And you are not in a position to talk about every formal system, since
there are a great many formal systems out there which you are not
familiar with.

> We can see that in any natural language system that the truth of any
> expression of conceptual knowledge only depends upon the meaning of
> the words of this expression.

You might be able to see this. I, however, do not.

The truth of an expression depends on the meaning of the words, yes, but
it also depends upon the syntactic and semantic rules of the language.
And representing the meaning of words in natural language is a
non-trivial matter which is the subject of huge amounts of research in
both linguistics and psychology, absolutely none of which you are even
remotely familiar with.

> This same idea equally applies to formal systems. The truth of any
> expression of language only depends on the compositional meaning of
> this expression.
>
> **Conceptual knowledge:
> All knowledge that does not require any input from the sense organs
> to verify its truth.

Which effectively rules out making claims about the world at all. Truths
which do not require any input from the sense organs essentially limits
you to talking about mathematics and logical tautologies. Claims like
'cats are mammals' or 'cats are not office-buildings' (two of your
favourites) would be excluded.

peteolcott

unread,
Sep 11, 2019, 1:37:35 AM9/11/19
to
So you are unable to comprehend the concept of a common architecture
across every formal system? Every formal system is specified using
finite strings. Every formal system expresses relations between these
finite strings. Since this seems so simple to me I can't see how this
degree of specificity in unclear to you.

>> We can see that in any natural language system that the truth of any
>> expression of conceptual knowledge only depends upon the meaning of
>> the words of this expression.
>
> You might be able to see this. I, however, do not.

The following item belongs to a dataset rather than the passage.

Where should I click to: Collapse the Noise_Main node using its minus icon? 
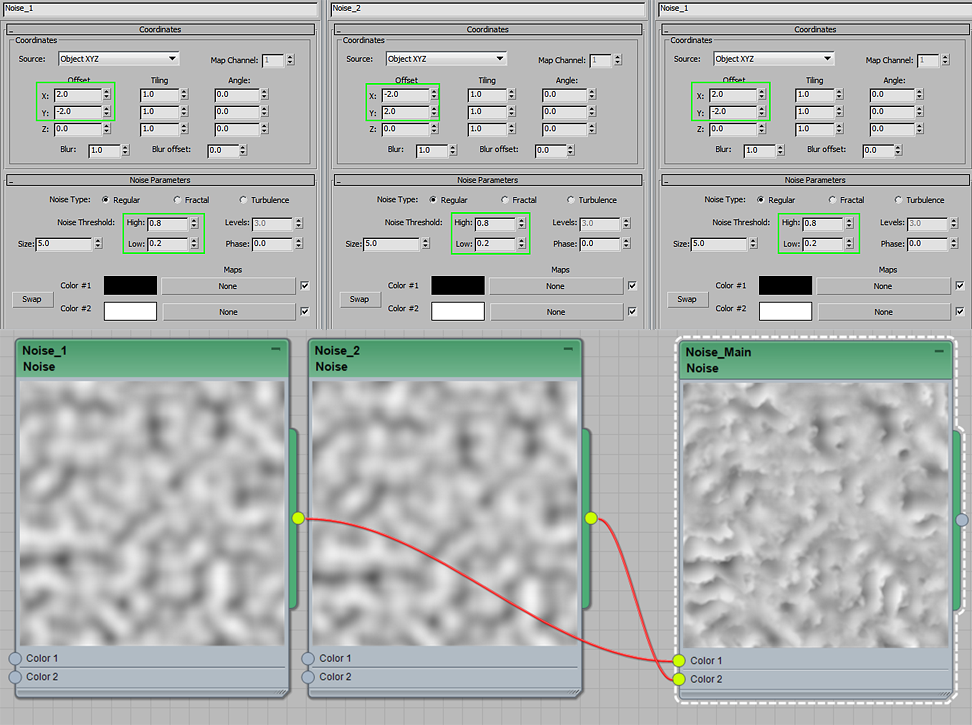939,352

Try to think of every (conceptual) declarative sentence that you have ever seen.
Are there any of these sentences that can be verified as true by any other means
than their meaning?

Is there a magic fairy that taps you on the head thus forming the criterion measure of Truth?
Do you get a little tingling in your chest indicating the truth of a conceptual sentence?
What other ways can we verify that a sentence is factual besides its meaning?

>
> The truth of an expression depends on the meaning of the words, yes, but it also depends upon the syntactic and semantic rules of the language. And representing the meaning of words in natural language is a non-trivial matter which is the subject of huge
> amounts of research in both linguistics and psychology, absolutely none of which you are even remotely familiar with.
>

Ultimately the truth of every natural or formal language sentence boils
down to is compositional meaning.

*** NOTE *** By compositional meaning of natural language sentences I am
expressly including discourse context, most linguists do not.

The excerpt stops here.